A próxima ação será a Tarde Alegre, evento programado para ocorrer duas vezes ao ano e que reúne centenas de convidados em prol do fortalecimento da Fazenda. A ação será no dia 23, às 16h30, na Casa de Plácido, em Belém. Serão sorteados vários prêmios e compartilhados relatos de alguns acolhidos.
Voluntários se dedicam ao trabalho de tornar real o sonho da libertação
Na unidade, vivem voluntários que já passaram pela comunidade em outros estados e decidiram se dedicar integralmente ao trabalho de cuidar daqueles que buscam abandonar a dependência química.
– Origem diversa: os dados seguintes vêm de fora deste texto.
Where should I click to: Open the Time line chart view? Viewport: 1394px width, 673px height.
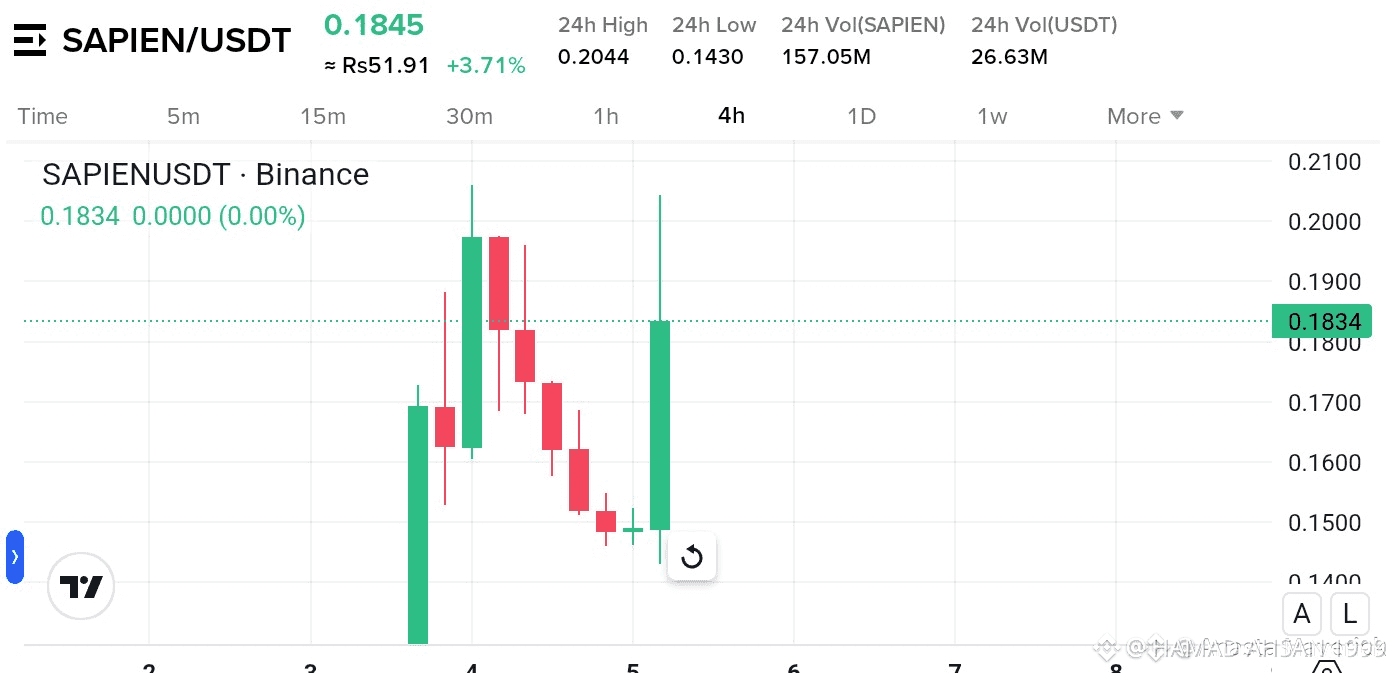point(43,116)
São pessoas como João Pedro Santos do Carmo, de 39 anos, e Júlio Silva, de 30, que têm um papel muito importante no acompanhamento dos acolhidos, pois já passaram pelo período mínimo de um ano de tratamento.
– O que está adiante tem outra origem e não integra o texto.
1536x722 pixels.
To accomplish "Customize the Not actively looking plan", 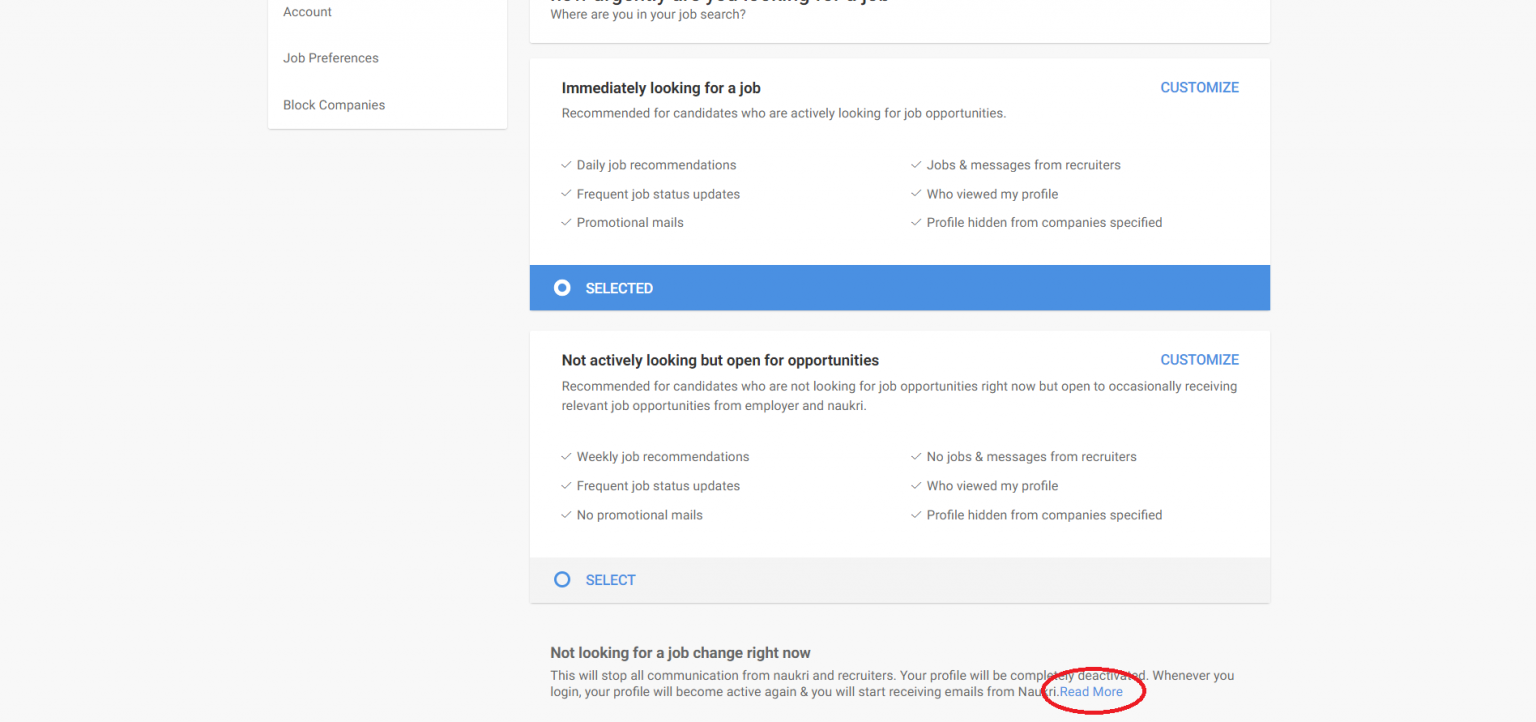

Após duas internações na comunidade terapêutica, em 2009 e outra em 2012, João Pedro escolheu deixar família e emprego em Manaus e trabalhar integralmente na Fazenda, até que veio o convite para apoiar a implantação da unidade de Mosqueiro, da qual hoje é coordenador. “Estou fazendo o que um dia outras pessoas fizeram por mim. Como não trabalhamos com remédios, é fundamental que as pessoas cheguem com força de vontade para mudar e aceitar tudo que é plantado no coração: humildade, esforço, respeito e relacionamento com Deus”, comentou.
O chamado social de se envolver na obra não foi ignorado por Júlio, natural de Pernambuco. No entanto, diferente de muitos voluntários, que precisam viver longe da família para cumprir a missão, ele está trabalhando na Unidade Nossa Senhora de Nazaré acompanhado da esposa e dois filhos. Segundo ele, foi na Fazenda da Esperança de Garanhuns, em 2010, que ele conseguiu se libertar das drogas, que consumia desde os 14 anos. “O vício me tirou tudo o que eu tinha conquistado, mas consegui me recuperar depois de um ano dentro da Fazenda e dois anos em contato com os grupos de apoio Esperança Viva”, relatou.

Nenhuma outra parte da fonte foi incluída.